Assolutamente no. Anche se questa è una delle più frequenti giustificazioni per l’esistenza del numero chiuso. Sfatiamo il luogo comune in base al quale “nel nostro Paese esiste un rapporto tra medici e popolazione residente che è tra i più alti al mondo”: il famoso fenomeno dell’esubero di medici rispetto alle esigenze del Paese è un fenomeno risalente agli anni ’70-’80 in conseguenza del boom economico, da tempo superato. La nostra esperienza di cittadini-utenti è sufficiente per sapere che non sempre è facile trovare un medico nel momento del bisogno.
Il rapporto tra il numero dei medici iscritti all’Ordine e la popolazione, infatti, comprende anche i medici pensionati. Inoltre, questo dato trascura del tutto sia la distribuzione nelle varie specializzazioni, sia l’aumento della domanda di salute, conseguenza dell’invecchiamento della popolazione italiana.
Stiamo assistendo in questi anni ad una totale inversione di tendenza del fenomeno, anche perché sono già in pensione o stanno per andare in pensione i laureati tra gli anni 50, 60 e 70 (la cosiddetta “doctor boom generation”).
Secondo il Consiglio nazionale Fimmg, “Ogni anno vengono formati 1.560 medici generalisti (15.600 fra 10 anni). Dal 2007 al 2017 ne andranno in pensione 25.500. Il saldo sarà di 9.900 medici in meno. Significa che circa 11 milioni di pazienti rimarranno senza medico di famiglia”.
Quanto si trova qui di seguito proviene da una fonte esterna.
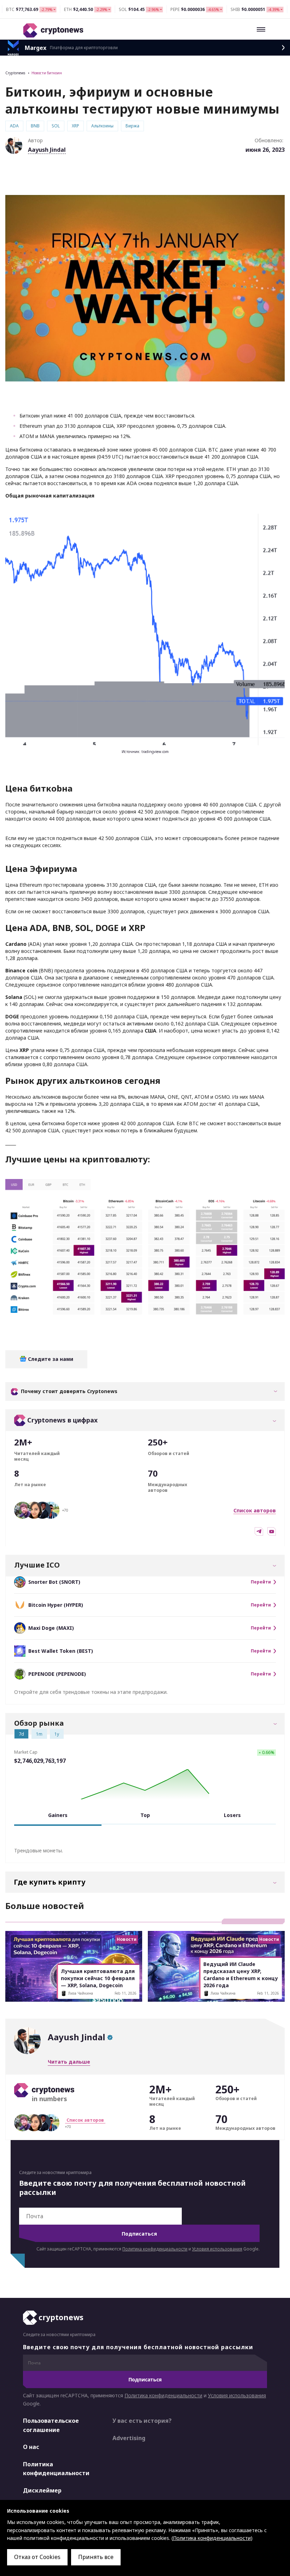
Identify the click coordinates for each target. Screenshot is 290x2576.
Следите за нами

Se, in conclusione, tra 10 anni ci troveremo di fronte ad una carenza di medici in età lavorativa e se, come risaputo, la formazione di un medico abbisogna di almeno 10 anni di studio, con quali criteri viene valutata l’offerta potenziale degli atenei?
Il tema del crescente fabbisogno di medici è stato ripreso durante un incontro di fine maggio 2011 tra gli Assessori regionali alla Sanità e il Ministro della Salute Fazio, in cui lo stesso Ministro ha confermato l’esistenza del problema ed ha annunciato un provvedimento per accorciare i tempi della specializzazione e aumentare le borse di studio disponibili.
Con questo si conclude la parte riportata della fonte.